Copy the records from the first line through the line containing "will [983, 492].", changing "dropdown" to "menu" and keeping everything else the same.

Given information
--*--

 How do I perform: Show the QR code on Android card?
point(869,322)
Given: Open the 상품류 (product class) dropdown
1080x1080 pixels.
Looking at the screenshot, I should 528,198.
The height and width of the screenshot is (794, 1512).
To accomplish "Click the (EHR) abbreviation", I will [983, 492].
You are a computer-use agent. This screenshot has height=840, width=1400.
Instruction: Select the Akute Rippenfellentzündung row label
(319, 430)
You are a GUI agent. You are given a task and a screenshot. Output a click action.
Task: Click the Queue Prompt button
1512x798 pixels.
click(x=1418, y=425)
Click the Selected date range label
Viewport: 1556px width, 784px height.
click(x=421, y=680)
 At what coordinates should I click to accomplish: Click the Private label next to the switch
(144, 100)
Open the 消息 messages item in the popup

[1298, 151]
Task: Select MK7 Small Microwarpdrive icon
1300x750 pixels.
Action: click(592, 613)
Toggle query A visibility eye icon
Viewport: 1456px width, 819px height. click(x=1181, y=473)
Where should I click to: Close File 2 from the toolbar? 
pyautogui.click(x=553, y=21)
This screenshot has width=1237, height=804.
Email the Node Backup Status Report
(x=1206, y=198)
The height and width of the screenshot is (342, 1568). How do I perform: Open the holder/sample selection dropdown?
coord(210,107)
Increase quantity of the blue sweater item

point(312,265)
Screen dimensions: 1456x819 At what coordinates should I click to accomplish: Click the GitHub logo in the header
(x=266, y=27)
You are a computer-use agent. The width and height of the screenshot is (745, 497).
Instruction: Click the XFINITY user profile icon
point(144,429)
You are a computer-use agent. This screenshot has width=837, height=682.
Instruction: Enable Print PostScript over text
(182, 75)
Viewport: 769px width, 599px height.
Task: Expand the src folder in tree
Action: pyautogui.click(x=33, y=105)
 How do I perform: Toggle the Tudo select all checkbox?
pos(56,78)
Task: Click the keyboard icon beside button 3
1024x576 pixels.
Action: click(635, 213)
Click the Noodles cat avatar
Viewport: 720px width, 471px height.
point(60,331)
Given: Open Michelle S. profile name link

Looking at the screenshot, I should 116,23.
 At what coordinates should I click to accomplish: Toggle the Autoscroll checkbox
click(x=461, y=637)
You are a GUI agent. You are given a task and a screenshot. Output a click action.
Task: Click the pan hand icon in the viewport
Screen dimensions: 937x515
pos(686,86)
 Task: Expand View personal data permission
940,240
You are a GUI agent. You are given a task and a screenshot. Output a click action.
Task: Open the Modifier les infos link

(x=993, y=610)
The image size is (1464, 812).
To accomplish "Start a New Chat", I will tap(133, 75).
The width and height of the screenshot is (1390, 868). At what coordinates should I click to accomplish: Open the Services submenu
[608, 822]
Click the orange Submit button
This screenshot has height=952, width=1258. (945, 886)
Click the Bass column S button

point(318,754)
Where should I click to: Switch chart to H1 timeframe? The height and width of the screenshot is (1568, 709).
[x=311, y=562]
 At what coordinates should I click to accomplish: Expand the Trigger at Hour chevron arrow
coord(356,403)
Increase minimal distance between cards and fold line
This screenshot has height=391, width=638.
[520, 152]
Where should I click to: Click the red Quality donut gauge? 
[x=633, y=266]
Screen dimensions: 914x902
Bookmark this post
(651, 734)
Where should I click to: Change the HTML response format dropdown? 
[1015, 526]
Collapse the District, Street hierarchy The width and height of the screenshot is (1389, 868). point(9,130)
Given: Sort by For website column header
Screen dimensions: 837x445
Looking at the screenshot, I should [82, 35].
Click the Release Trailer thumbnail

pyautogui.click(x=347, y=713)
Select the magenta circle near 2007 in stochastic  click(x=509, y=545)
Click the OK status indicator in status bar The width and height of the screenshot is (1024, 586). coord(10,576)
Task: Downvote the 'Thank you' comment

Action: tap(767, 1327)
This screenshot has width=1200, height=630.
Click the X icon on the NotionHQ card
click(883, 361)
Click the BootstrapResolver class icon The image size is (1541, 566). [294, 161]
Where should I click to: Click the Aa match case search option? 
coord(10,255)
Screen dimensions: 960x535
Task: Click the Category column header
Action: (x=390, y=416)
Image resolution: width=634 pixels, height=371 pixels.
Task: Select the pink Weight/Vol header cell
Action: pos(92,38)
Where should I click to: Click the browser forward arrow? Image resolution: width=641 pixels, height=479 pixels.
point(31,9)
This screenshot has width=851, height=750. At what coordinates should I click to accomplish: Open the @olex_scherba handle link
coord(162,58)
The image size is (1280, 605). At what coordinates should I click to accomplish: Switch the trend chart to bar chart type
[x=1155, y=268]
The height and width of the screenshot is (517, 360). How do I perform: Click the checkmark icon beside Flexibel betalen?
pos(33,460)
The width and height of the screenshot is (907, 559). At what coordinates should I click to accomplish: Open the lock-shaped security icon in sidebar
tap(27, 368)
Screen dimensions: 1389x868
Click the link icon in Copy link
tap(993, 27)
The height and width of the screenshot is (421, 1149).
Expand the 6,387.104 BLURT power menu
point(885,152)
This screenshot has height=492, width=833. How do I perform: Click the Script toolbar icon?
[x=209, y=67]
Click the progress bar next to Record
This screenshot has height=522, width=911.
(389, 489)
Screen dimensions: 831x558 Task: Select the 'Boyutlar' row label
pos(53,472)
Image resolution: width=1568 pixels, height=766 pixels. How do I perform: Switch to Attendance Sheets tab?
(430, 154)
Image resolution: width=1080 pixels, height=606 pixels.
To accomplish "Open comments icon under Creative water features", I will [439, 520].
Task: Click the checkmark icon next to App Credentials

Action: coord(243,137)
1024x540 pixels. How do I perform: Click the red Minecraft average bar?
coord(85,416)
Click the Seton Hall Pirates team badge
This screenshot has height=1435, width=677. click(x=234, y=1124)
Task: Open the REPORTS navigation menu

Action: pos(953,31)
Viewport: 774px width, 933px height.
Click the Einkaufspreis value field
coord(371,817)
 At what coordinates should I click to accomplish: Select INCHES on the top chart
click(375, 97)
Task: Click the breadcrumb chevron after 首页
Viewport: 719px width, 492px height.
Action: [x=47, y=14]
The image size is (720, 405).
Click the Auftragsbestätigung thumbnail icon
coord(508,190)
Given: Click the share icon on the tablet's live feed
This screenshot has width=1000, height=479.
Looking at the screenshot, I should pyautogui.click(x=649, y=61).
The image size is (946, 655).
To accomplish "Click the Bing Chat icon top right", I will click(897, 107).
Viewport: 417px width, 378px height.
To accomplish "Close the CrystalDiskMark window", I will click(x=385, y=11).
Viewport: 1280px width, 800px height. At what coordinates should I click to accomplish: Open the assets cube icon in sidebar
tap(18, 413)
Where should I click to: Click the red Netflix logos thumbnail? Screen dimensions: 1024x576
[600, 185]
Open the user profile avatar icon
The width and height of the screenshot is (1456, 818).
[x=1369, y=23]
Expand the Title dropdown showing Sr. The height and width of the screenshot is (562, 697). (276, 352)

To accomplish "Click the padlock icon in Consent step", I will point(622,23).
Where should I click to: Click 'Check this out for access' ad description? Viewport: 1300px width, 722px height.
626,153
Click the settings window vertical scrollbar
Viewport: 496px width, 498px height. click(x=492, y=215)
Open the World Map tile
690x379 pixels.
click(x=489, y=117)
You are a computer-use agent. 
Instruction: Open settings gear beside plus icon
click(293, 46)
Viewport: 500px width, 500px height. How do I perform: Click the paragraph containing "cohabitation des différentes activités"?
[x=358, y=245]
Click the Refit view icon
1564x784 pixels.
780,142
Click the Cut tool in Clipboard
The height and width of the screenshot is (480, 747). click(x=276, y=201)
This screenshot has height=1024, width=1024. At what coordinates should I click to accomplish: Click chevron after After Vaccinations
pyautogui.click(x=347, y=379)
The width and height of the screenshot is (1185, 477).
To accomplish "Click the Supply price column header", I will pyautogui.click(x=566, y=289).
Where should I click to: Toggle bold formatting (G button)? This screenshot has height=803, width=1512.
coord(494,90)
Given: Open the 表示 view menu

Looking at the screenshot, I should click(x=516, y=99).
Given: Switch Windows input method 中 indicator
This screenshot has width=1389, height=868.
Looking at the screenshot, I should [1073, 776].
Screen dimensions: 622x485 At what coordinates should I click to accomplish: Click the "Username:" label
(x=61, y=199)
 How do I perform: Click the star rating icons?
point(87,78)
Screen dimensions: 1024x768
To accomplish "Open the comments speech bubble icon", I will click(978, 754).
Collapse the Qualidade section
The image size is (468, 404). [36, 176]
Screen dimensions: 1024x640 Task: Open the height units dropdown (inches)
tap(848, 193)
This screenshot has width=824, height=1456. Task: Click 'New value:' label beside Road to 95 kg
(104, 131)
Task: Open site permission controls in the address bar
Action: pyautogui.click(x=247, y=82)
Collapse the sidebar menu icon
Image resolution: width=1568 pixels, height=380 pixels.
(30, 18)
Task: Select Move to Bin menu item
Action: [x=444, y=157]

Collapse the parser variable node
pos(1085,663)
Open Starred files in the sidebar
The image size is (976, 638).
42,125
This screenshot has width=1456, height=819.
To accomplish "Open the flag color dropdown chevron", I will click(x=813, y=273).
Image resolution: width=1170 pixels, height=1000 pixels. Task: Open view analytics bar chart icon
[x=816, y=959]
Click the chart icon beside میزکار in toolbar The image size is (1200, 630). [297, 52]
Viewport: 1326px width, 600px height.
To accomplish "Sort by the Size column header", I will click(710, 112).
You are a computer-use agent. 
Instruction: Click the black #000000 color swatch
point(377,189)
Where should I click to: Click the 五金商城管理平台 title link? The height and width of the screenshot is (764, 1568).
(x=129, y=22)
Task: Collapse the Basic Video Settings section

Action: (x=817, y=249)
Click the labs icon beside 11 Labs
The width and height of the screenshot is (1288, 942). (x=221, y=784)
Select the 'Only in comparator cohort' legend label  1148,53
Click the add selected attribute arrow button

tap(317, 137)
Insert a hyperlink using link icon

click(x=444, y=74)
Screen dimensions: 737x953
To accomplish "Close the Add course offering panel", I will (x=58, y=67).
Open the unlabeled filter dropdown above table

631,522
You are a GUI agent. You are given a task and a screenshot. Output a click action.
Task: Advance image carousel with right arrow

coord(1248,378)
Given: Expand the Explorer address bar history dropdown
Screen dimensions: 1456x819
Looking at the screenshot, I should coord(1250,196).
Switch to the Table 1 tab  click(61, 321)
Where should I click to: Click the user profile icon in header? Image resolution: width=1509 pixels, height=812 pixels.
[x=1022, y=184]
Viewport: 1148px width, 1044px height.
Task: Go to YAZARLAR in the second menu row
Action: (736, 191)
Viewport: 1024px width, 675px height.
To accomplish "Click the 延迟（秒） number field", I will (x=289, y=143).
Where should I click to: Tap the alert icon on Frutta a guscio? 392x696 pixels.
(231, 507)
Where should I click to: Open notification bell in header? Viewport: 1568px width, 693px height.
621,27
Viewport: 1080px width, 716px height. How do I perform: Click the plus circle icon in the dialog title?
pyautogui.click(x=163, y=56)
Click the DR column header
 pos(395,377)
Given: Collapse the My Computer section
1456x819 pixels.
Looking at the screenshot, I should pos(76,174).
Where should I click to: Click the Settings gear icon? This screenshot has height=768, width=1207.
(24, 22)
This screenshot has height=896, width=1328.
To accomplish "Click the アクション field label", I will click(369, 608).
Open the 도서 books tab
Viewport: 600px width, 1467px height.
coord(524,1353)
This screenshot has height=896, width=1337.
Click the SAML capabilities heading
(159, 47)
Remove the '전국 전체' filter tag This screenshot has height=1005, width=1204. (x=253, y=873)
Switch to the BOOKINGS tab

--*--

Exercise solution
 How do I perform: Show the QR code on Android card?
point(869,322)
Given: Open the 상품류 (product class) menu
1080x1080 pixels.
Looking at the screenshot, I should 528,198.
The height and width of the screenshot is (794, 1512).
To accomplish "Click the (EHR) abbreviation", I will [983, 492].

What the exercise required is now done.